## WORK ORDER
Return each line of the entries that holds the string "image".

■ ■ ■ ■ ■

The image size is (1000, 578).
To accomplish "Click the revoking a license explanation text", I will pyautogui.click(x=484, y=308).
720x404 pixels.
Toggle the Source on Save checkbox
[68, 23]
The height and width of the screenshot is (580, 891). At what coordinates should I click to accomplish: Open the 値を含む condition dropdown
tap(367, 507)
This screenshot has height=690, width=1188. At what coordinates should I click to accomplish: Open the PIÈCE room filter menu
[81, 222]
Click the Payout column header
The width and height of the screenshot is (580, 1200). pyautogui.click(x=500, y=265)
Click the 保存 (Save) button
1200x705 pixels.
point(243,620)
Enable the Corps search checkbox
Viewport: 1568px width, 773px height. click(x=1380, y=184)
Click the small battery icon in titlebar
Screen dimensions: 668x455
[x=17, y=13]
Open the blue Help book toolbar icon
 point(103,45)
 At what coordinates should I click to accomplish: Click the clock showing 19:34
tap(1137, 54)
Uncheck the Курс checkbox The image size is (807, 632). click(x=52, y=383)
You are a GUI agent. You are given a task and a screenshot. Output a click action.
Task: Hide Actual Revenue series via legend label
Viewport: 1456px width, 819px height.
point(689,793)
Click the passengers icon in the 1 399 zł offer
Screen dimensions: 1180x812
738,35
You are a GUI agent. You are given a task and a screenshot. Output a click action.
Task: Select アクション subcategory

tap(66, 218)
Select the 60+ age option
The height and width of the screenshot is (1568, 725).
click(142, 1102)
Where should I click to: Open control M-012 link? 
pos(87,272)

■ ■ ■ ■ ■

## EXERCISE RESPONSE
The image size is (1000, 578).
Uncheck the Курс checkbox The image size is (807, 632). click(x=52, y=383)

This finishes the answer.